# EXERCISE INPUTS
--------------------------------------------------

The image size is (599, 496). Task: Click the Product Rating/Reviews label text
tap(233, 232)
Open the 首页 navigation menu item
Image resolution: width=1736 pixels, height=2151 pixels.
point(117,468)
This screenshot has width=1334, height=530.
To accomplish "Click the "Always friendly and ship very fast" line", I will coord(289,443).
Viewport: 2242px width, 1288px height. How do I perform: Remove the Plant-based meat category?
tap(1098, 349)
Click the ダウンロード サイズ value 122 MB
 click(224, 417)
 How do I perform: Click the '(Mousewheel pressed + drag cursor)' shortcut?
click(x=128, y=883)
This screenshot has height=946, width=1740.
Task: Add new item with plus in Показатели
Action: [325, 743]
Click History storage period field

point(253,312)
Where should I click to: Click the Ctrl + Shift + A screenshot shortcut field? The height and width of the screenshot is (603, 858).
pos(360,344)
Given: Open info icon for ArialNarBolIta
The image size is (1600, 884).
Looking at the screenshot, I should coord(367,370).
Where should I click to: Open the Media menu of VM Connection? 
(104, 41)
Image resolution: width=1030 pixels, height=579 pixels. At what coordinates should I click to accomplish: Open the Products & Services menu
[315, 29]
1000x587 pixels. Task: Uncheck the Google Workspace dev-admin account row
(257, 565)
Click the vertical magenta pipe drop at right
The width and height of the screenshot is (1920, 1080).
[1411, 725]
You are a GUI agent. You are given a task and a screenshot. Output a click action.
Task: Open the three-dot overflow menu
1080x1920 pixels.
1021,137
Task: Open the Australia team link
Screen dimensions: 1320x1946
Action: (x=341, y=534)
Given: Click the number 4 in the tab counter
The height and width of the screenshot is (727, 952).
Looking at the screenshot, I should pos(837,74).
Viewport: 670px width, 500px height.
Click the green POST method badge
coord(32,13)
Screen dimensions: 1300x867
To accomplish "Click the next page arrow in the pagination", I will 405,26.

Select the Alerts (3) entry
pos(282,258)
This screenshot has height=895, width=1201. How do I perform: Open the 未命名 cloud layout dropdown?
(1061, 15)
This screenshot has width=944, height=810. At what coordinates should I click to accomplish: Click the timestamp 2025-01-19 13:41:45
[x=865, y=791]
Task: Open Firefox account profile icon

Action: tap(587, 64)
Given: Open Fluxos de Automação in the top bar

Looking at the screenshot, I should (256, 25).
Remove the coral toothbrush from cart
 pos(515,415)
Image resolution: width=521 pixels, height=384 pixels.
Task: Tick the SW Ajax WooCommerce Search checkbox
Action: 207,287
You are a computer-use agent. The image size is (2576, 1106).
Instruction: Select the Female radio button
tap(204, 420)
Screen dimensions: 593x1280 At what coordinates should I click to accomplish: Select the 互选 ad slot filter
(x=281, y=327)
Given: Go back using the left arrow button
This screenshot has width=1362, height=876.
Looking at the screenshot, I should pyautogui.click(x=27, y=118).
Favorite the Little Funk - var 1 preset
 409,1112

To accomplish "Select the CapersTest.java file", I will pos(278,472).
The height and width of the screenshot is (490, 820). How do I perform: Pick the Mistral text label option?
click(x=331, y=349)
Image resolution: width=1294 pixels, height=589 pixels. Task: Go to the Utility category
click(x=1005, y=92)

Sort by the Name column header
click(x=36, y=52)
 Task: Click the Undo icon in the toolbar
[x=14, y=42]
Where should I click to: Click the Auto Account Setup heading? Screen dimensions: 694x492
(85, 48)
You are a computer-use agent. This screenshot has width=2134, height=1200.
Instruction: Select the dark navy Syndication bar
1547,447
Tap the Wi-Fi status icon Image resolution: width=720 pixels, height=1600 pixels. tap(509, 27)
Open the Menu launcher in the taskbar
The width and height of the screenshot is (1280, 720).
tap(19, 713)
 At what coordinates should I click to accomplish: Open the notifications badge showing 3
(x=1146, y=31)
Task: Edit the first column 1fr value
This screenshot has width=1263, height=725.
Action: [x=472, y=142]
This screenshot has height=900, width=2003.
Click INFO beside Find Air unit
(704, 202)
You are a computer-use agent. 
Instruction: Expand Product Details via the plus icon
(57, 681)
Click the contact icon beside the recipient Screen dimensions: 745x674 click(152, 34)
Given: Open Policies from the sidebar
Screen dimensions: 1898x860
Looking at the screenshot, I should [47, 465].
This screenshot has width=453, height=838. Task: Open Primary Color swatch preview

--------------------------------------------------

The data above is to be restated line for line, word for word.

The image size is (599, 496). Task: Click the Product Rating/Reviews label text
tap(233, 232)
Open the 首页 navigation menu item
Image resolution: width=1736 pixels, height=2151 pixels.
point(117,468)
This screenshot has width=1334, height=530.
To accomplish "Click the "Always friendly and ship very fast" line", I will coord(289,443).
Viewport: 2242px width, 1288px height. How do I perform: Remove the Plant-based meat category?
tap(1098, 349)
Click the ダウンロード サイズ value 122 MB
 click(224, 417)
 How do I perform: Click the '(Mousewheel pressed + drag cursor)' shortcut?
click(x=128, y=883)
This screenshot has height=946, width=1740.
Task: Add new item with plus in Показатели
Action: [325, 743]
Click History storage period field

point(253,312)
Where should I click to: Click the Ctrl + Shift + A screenshot shortcut field? The height and width of the screenshot is (603, 858).
pos(360,344)
Given: Open info icon for ArialNarBolIta
The image size is (1600, 884).
Looking at the screenshot, I should coord(367,370).
Where should I click to: Open the Media menu of VM Connection? 
(104, 41)
Image resolution: width=1030 pixels, height=579 pixels. At what coordinates should I click to accomplish: Open the Products & Services menu
[315, 29]
1000x587 pixels. Task: Uncheck the Google Workspace dev-admin account row
(257, 565)
Click the vertical magenta pipe drop at right
The width and height of the screenshot is (1920, 1080).
[1411, 725]
You are a GUI agent. You are given a task and a screenshot. Output a click action.
Task: Open the three-dot overflow menu
1080x1920 pixels.
1021,137
Task: Open the Australia team link
Screen dimensions: 1320x1946
Action: (x=341, y=534)
Given: Click the number 4 in the tab counter
The height and width of the screenshot is (727, 952).
Looking at the screenshot, I should pos(837,74).
Viewport: 670px width, 500px height.
Click the green POST method badge
coord(32,13)
Screen dimensions: 1300x867
To accomplish "Click the next page arrow in the pagination", I will 405,26.

Select the Alerts (3) entry
pos(282,258)
This screenshot has height=895, width=1201. How do I perform: Open the 未命名 cloud layout dropdown?
(1061, 15)
This screenshot has width=944, height=810. At what coordinates should I click to accomplish: Click the timestamp 2025-01-19 13:41:45
[x=865, y=791]
Task: Open Firefox account profile icon

Action: tap(587, 64)
Given: Open Fluxos de Automação in the top bar

Looking at the screenshot, I should (256, 25).
Remove the coral toothbrush from cart
 pos(515,415)
Image resolution: width=521 pixels, height=384 pixels.
Task: Tick the SW Ajax WooCommerce Search checkbox
Action: 207,287
You are a computer-use agent. The image size is (2576, 1106).
Instruction: Select the Female radio button
tap(204, 420)
Screen dimensions: 593x1280 At what coordinates should I click to accomplish: Select the 互选 ad slot filter
(x=281, y=327)
Given: Go back using the left arrow button
This screenshot has width=1362, height=876.
Looking at the screenshot, I should pyautogui.click(x=27, y=118).
Favorite the Little Funk - var 1 preset
 409,1112

To accomplish "Select the CapersTest.java file", I will pos(278,472).
The height and width of the screenshot is (490, 820). How do I perform: Pick the Mistral text label option?
click(x=331, y=349)
Image resolution: width=1294 pixels, height=589 pixels. Task: Go to the Utility category
click(x=1005, y=92)

Sort by the Name column header
click(x=36, y=52)
 Task: Click the Undo icon in the toolbar
[x=14, y=42]
Where should I click to: Click the Auto Account Setup heading? Screen dimensions: 694x492
(85, 48)
You are a computer-use agent. This screenshot has width=2134, height=1200.
Instruction: Select the dark navy Syndication bar
1547,447
Tap the Wi-Fi status icon Image resolution: width=720 pixels, height=1600 pixels. tap(509, 27)
Open the Menu launcher in the taskbar
The width and height of the screenshot is (1280, 720).
tap(19, 713)
 At what coordinates should I click to accomplish: Open the notifications badge showing 3
(x=1146, y=31)
Task: Edit the first column 1fr value
This screenshot has width=1263, height=725.
Action: [x=472, y=142]
This screenshot has height=900, width=2003.
Click INFO beside Find Air unit
(704, 202)
You are a computer-use agent. 
Instruction: Expand Product Details via the plus icon
(57, 681)
Click the contact icon beside the recipient Screen dimensions: 745x674 click(152, 34)
Given: Open Policies from the sidebar
Screen dimensions: 1898x860
Looking at the screenshot, I should [47, 465].
This screenshot has width=453, height=838. Task: Open Primary Color swatch preview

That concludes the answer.